§ **Exercise**:
If a line in the records below contains the word "browser", copy it.

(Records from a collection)
========
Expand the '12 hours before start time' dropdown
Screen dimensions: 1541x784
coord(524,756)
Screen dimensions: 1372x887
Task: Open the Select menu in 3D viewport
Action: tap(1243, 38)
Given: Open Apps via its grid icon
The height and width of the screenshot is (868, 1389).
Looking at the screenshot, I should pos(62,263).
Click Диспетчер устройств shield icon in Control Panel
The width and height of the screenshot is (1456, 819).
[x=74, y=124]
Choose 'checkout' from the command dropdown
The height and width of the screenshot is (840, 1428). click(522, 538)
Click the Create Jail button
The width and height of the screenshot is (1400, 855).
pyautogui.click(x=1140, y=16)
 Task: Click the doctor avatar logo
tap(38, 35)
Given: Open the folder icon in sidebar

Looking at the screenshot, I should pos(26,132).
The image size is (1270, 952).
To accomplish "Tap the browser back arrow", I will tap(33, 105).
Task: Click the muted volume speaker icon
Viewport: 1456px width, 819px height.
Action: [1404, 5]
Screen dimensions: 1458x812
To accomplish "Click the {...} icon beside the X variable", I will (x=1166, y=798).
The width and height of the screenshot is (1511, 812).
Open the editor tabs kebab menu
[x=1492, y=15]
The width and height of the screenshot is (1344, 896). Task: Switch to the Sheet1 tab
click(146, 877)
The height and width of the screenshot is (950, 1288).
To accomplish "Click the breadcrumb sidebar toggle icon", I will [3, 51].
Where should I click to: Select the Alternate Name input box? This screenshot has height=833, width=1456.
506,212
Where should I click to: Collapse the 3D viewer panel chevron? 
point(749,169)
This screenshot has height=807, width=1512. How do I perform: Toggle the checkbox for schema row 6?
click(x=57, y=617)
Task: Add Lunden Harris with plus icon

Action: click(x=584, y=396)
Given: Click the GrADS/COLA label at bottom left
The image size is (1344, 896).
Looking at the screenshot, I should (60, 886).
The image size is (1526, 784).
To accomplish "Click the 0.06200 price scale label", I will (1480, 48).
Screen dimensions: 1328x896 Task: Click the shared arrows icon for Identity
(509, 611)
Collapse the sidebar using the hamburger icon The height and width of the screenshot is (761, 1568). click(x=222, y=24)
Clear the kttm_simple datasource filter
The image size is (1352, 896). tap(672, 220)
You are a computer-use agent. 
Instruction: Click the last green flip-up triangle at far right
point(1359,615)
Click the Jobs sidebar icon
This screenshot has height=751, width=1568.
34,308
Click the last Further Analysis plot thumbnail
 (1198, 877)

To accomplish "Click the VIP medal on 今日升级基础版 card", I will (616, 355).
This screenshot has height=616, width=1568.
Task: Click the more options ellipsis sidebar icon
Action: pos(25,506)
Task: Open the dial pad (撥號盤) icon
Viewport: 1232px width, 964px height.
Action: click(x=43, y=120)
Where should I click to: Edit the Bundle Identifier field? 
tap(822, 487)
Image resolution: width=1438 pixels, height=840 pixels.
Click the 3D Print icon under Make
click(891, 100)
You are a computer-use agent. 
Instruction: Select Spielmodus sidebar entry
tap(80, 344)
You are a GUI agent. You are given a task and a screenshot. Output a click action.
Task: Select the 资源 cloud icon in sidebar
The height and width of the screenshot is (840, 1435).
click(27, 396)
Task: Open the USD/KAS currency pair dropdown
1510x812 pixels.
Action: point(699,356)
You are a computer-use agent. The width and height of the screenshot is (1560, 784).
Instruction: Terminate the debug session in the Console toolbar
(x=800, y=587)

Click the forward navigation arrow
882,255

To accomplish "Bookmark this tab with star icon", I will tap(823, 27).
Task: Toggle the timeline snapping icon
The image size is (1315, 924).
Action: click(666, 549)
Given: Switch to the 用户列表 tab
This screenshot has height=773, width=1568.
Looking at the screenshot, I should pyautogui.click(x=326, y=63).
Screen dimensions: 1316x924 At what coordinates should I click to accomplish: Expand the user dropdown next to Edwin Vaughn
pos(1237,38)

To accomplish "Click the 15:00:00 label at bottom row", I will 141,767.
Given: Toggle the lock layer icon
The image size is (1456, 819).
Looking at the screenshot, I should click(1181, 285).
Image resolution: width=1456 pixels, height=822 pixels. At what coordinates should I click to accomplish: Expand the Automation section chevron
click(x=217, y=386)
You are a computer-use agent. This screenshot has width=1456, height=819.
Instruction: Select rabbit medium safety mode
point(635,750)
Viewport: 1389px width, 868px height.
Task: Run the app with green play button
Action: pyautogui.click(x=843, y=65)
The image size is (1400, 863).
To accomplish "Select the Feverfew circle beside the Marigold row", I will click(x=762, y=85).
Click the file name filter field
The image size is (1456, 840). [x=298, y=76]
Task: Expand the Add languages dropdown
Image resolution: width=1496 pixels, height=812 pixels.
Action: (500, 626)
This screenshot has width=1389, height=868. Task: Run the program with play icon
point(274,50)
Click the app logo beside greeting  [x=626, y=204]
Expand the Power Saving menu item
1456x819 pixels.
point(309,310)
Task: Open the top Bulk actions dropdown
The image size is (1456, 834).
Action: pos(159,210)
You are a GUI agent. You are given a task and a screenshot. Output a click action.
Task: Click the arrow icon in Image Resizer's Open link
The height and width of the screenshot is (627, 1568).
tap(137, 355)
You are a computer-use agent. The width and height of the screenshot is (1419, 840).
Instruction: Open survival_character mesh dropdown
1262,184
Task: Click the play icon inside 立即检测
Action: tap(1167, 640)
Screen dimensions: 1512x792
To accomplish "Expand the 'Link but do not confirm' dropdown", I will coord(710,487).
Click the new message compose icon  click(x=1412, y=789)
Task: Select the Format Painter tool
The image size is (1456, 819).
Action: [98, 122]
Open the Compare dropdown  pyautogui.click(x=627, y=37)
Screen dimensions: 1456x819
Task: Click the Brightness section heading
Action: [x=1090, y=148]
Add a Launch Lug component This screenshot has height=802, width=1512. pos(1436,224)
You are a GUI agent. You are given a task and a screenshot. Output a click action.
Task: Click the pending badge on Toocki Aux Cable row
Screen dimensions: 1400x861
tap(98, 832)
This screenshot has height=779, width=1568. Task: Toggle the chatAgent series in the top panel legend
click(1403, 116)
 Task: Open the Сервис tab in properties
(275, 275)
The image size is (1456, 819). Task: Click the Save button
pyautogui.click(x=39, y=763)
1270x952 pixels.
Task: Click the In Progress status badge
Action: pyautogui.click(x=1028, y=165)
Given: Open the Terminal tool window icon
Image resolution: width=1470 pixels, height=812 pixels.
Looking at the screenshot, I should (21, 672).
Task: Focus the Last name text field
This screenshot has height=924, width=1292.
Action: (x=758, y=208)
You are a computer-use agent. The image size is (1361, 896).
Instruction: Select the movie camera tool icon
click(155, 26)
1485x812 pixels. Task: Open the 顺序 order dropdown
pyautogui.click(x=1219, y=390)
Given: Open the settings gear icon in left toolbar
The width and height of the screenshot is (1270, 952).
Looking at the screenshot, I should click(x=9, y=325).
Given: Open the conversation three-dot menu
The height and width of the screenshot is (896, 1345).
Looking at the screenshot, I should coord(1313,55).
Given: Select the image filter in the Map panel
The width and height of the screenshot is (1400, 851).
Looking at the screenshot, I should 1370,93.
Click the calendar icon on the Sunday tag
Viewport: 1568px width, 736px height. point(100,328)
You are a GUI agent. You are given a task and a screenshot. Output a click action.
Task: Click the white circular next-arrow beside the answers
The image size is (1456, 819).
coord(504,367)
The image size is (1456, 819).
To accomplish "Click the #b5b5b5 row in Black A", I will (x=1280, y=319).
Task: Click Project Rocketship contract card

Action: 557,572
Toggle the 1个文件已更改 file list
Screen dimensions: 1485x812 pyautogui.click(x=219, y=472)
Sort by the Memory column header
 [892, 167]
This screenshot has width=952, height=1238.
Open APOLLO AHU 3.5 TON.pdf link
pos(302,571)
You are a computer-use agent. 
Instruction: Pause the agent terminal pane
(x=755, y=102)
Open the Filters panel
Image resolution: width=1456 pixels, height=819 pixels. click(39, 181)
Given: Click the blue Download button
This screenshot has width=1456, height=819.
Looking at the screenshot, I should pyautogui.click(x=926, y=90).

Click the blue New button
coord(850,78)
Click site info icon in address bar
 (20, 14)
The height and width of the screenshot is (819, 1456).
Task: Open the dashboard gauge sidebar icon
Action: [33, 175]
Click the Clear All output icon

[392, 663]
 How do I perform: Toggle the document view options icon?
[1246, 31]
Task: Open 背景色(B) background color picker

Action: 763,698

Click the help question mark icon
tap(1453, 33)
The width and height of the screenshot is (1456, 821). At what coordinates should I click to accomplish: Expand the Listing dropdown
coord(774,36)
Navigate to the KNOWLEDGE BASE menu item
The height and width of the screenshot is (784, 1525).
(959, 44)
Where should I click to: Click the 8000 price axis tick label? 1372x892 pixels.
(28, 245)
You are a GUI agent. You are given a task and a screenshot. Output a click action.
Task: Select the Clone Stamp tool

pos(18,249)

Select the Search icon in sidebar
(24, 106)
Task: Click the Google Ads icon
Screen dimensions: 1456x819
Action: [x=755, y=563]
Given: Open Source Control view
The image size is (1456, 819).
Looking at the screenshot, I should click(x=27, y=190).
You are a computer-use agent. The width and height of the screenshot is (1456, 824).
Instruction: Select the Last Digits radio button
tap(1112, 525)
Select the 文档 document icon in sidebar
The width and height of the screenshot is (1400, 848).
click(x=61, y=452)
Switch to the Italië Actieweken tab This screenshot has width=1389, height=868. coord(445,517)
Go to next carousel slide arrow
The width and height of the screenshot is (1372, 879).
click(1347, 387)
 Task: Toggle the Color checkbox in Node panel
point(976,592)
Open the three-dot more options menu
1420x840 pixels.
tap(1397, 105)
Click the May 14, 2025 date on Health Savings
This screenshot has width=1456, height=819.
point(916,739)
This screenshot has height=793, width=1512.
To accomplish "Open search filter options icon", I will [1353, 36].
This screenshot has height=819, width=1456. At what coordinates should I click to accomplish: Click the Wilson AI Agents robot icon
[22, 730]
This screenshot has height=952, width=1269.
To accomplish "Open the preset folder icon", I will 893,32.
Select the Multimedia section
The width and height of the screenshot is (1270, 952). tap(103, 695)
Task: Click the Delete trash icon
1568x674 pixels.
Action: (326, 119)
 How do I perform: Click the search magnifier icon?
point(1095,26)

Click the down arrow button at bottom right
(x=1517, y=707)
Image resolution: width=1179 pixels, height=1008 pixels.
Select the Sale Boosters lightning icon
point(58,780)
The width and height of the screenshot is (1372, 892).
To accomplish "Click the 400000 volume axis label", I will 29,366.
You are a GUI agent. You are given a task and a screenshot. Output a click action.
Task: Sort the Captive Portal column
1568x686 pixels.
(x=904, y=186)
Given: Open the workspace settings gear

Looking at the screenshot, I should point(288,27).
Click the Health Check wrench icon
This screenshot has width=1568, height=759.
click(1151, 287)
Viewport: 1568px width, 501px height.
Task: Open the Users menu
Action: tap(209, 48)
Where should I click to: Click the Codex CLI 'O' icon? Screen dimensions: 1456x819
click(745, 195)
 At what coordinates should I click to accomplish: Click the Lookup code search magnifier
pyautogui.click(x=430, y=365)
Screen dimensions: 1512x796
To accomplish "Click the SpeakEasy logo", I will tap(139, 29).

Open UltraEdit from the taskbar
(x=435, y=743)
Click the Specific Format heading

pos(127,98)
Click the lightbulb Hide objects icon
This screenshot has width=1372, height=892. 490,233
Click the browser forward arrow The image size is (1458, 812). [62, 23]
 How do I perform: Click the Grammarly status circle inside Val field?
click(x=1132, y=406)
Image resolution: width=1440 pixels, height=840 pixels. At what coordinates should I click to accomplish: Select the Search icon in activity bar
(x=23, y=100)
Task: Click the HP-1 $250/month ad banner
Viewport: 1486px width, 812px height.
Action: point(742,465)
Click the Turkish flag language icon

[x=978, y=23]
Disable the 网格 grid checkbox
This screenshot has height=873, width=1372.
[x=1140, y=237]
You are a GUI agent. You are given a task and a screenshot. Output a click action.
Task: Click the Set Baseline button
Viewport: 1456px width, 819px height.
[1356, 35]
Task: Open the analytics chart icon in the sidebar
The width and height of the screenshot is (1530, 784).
========
§ **Task result**:
To accomplish "Tap the browser back arrow", I will tap(33, 105).
Click the browser forward arrow The image size is (1458, 812). [62, 23]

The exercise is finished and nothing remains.